Consensus-Bericht Magenkarzinom

2. Pathologie des Magenkarzinoms

Koordination:
M. Klimpfinger, Graz

Unter Mitarbeit von:
G. Mikus, Innsbruck
A. Reiner, Wien
F. Wrba, Wien

Problemstellung

Die pathologische Klassifikation von Magenkarzinomen ist essentiell für die Primärdiagnose, die Wahl des chirurgischen Therapieverfahrens und die Prognosebeurteilung. Dabei ist die genaue Lokalisationsangabe des Primärtumors entsprechend der anatomischen Magenregion ebenso wichtig wie die Kenntnis der makroskopischen Wachstumstypen, die für die Entnahme des Biopsiematerials bedeutungsvoll ist. Neben der histologischen Dignitätsdiagnose liefert die histologische Klassifikation nach Laurén präoperativ eine wesentliche Entscheidungshilfe für die Wahl des chirurgischen Therapieverfahrens. Zusammen mit der Primärtumorlokalisation beeinflußt der histologische Laurén-Typ die Entscheidung Gastrektomie versus distaler Resektion entscheidend, da der intestinale Typ nach Laurén mit geringeren Sicherheitsabständen als der diffuse Typ reseziert werden kann. Die Gefrierschnittuntersuchung ist intraoperativ hilfreich, um die Tumorfreiheit von chirurgischen Resektionsflächen histologisch abzusichern. Postoperativ ist die pathologische Klassifikation essentiell für die Prognosebeurteilung und wird in Zukunft darüberhinaus eine entscheidende Rolle bei der Wahl adjuvanter Tumortherapieverfahren spielen. Die Residualtumorklassifikation der UICC ermöglicht die Unterscheidung von potentiell kurativen (R-0-) und primär palliativen Eingriffen (R-1-, R-2-Resektionen). Das Tumorstaging der UICC mit den Tumorstadien 0-IV ist für eine differenzierte Prognosebeurteilung wesentlich, vor allem innerhalb der Gruppe der R-0-resezierten Patienten.

Gespeicherte Datensätze
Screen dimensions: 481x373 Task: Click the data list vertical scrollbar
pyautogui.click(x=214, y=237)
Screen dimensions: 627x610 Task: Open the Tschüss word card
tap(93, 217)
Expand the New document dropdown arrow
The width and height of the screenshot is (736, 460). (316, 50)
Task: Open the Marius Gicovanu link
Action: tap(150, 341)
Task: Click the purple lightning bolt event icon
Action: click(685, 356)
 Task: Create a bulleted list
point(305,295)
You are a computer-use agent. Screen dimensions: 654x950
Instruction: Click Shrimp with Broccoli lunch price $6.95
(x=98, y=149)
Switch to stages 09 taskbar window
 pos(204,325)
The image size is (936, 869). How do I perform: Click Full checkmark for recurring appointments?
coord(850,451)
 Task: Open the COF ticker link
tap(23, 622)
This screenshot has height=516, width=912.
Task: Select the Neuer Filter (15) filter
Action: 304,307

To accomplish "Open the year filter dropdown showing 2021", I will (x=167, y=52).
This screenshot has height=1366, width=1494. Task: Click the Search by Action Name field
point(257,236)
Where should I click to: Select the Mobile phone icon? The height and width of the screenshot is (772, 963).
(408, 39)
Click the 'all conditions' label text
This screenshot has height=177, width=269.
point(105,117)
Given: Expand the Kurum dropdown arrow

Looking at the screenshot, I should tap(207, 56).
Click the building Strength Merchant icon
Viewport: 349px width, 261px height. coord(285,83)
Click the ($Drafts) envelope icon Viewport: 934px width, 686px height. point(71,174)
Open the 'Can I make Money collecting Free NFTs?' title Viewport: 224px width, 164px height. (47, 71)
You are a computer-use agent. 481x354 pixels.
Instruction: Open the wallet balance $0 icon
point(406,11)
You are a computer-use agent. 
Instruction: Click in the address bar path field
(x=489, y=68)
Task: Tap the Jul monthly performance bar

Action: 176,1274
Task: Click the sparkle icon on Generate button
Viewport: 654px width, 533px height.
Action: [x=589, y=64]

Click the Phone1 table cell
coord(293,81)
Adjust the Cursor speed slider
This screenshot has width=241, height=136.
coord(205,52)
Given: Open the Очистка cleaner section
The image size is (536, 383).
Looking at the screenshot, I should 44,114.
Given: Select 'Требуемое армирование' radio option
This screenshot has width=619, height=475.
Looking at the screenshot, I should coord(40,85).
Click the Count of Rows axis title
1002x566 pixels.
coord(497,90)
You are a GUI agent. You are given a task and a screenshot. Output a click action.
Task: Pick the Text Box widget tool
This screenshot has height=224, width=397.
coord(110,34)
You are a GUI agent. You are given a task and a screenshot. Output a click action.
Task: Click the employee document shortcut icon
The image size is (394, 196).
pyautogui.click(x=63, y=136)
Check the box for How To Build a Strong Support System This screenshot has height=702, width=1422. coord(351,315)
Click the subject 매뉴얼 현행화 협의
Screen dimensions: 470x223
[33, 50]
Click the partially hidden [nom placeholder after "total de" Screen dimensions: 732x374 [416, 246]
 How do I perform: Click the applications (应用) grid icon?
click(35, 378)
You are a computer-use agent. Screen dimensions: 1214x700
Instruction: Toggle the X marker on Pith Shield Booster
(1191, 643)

*AUFGABE 1*:
Welcher histologische Typ nach Laurén kann laut Textauszug mit geringeren Sicherheitsabständen reseziert werden als der diffuse Typ?
*AUFGABE 2*:
Nennen Sie alle Personen, die im Textauszug unter Koordination oder Mitarbeit aufgeführt sind, jeweils mit dem angegebenen Ort.
Das Material spielt hierfür keine Rolle.

*ERGEBNIS 1*:
Der intestinale Typ nach Laurén.

*ERGEBNIS 2*:
M. Klimpfinger, Graz
G. Mikus, Innsbruck
A. Reiner, Wien
F. Wrba, Wien